* **What to do**:
Go through the data below and return each line containing the word "agent".

* **Data in this exercise**:
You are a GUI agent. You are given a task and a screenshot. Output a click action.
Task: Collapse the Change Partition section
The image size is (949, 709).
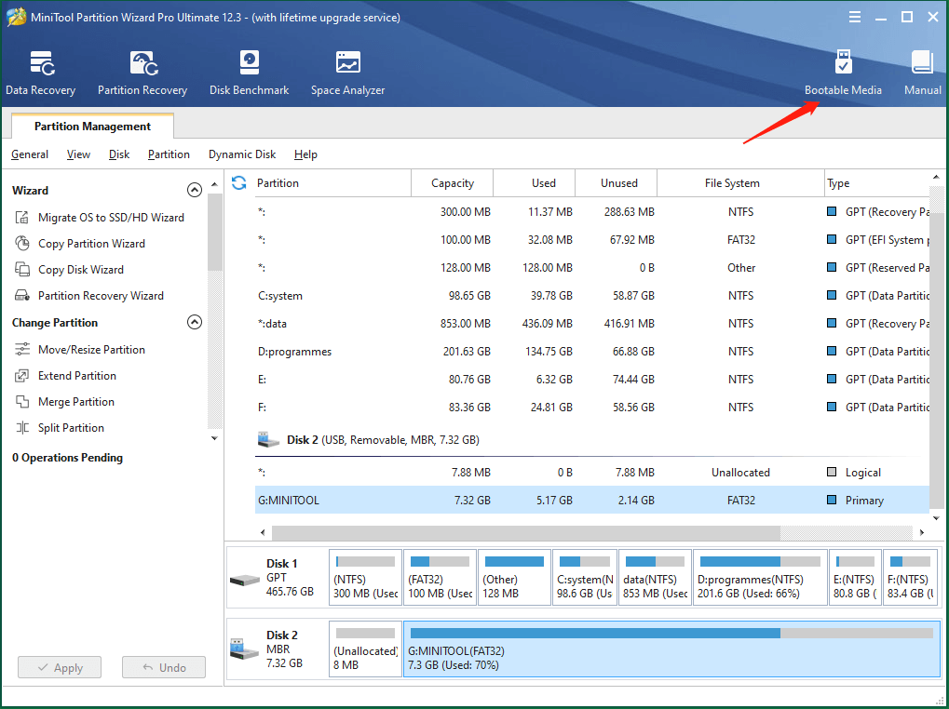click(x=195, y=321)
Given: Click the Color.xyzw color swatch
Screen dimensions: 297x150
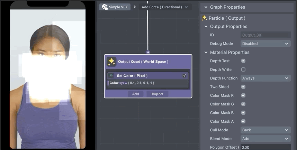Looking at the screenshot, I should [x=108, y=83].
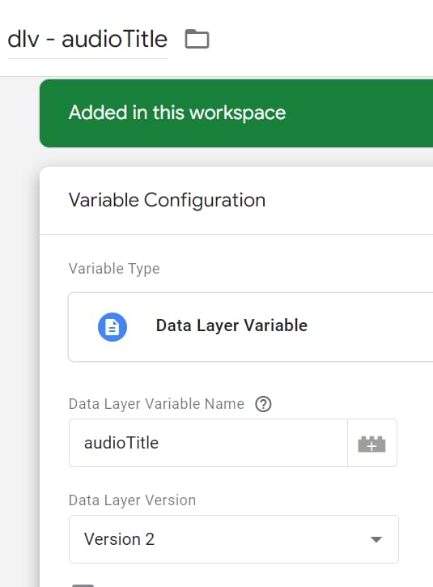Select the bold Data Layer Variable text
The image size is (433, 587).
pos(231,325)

---

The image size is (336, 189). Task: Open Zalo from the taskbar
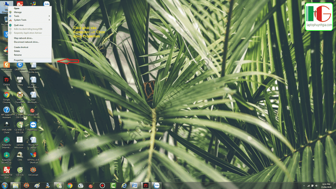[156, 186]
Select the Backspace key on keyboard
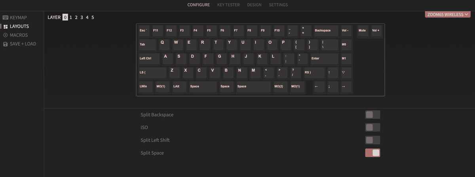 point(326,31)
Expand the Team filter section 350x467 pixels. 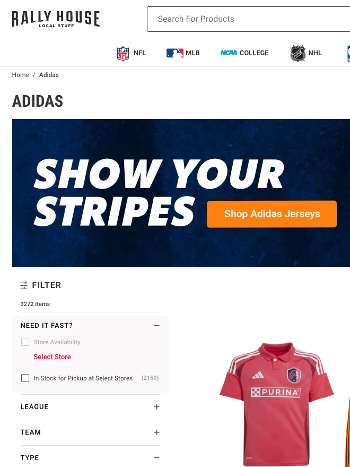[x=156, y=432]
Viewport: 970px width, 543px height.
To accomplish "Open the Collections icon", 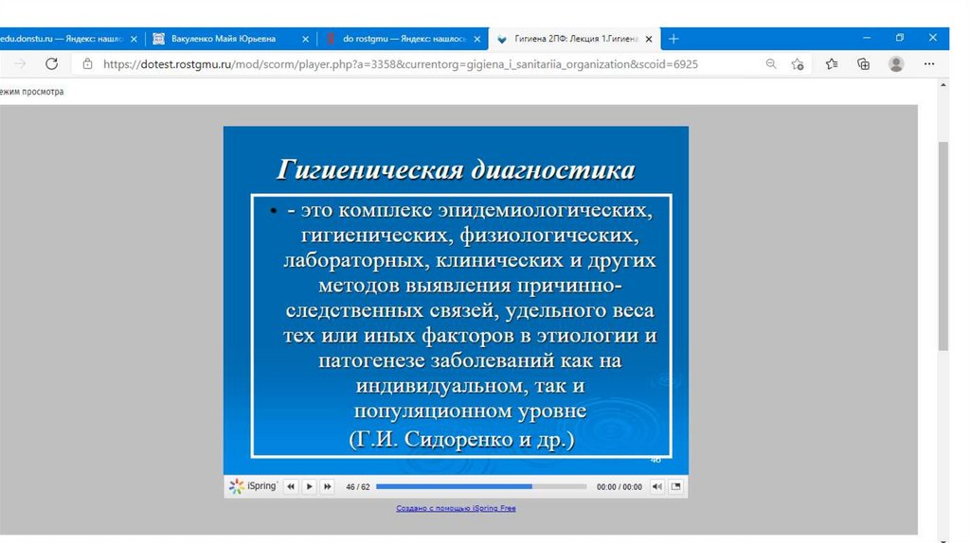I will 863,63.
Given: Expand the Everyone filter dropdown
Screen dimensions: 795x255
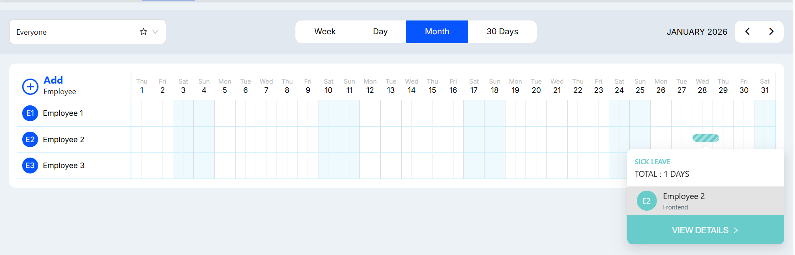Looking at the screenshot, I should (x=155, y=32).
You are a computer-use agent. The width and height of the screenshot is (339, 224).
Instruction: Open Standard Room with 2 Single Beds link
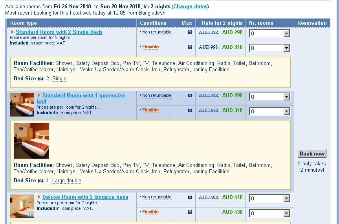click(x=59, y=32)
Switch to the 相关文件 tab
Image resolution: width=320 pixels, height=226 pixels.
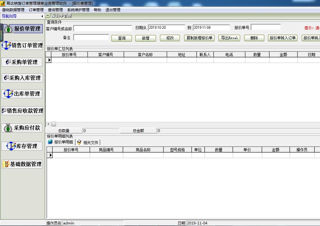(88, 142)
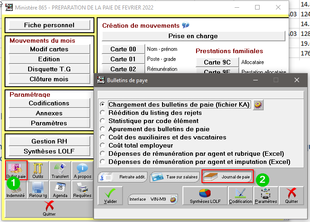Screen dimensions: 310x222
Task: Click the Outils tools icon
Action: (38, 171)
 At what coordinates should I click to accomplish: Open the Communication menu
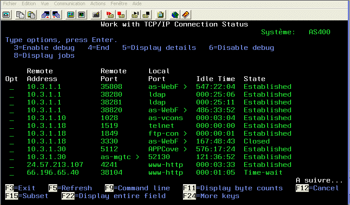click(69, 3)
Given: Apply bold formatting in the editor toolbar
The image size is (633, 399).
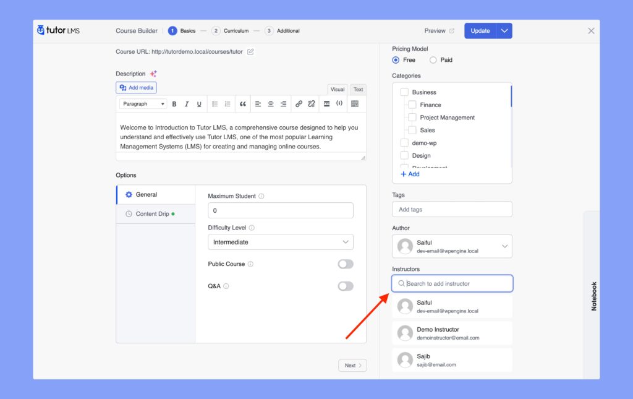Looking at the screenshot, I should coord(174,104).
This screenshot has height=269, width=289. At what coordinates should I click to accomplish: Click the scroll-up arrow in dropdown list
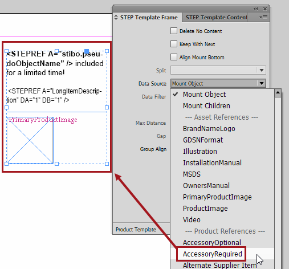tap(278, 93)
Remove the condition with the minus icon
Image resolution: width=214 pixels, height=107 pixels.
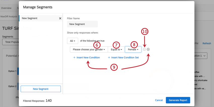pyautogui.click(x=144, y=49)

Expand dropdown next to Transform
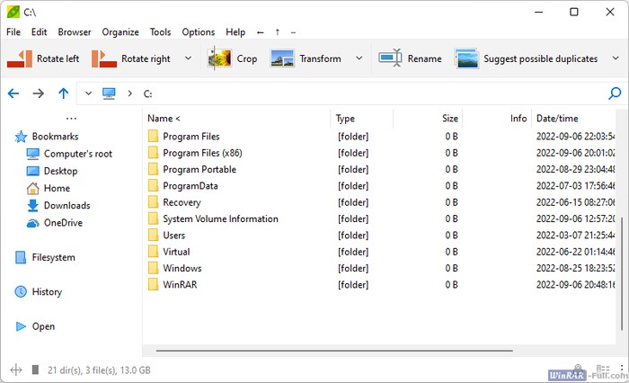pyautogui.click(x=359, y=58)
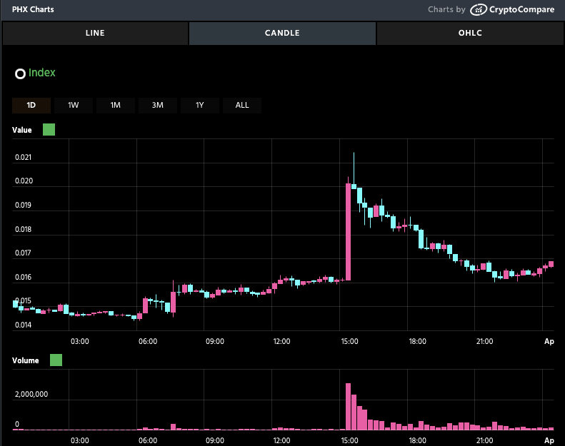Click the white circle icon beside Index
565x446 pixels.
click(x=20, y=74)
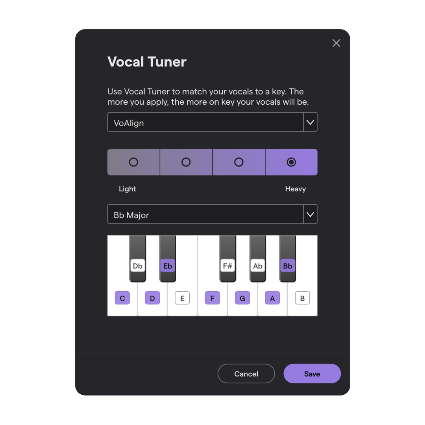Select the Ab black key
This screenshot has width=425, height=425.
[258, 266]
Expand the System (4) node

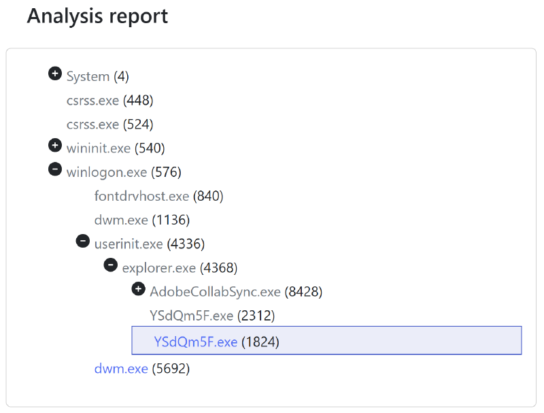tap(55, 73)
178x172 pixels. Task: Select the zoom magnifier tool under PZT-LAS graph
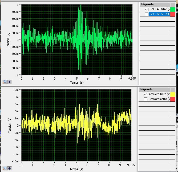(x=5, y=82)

---

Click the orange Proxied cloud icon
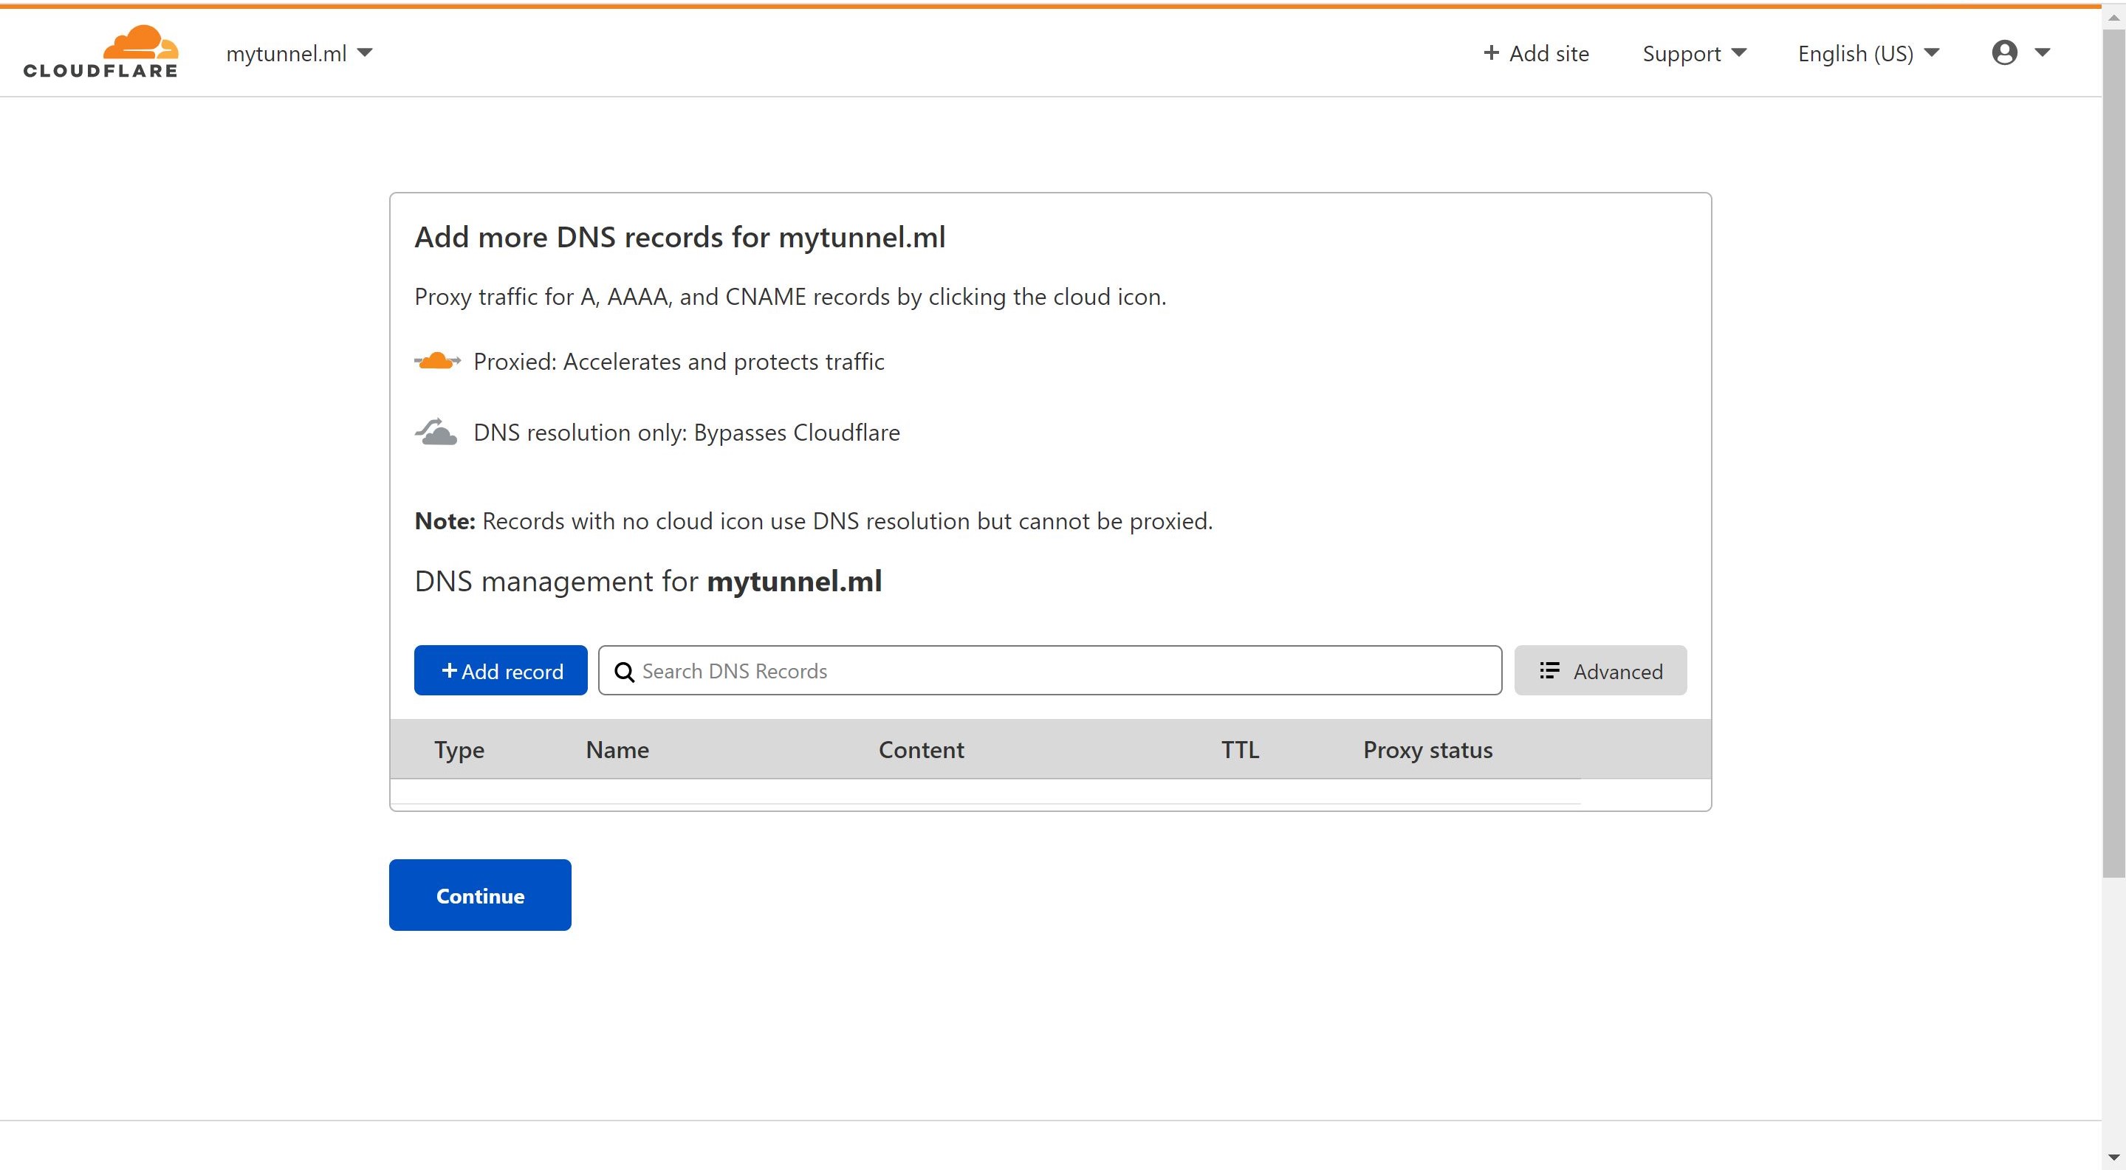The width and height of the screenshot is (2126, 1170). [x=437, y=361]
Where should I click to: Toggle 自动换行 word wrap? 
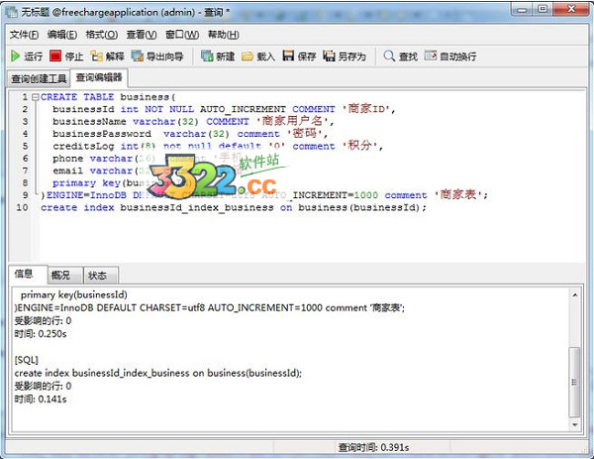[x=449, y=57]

* **Response area**:
You are a GUI agent. You are given a task and a screenshot. Output a click action.
You are a computer-use agent. The width and height of the screenshot is (339, 224).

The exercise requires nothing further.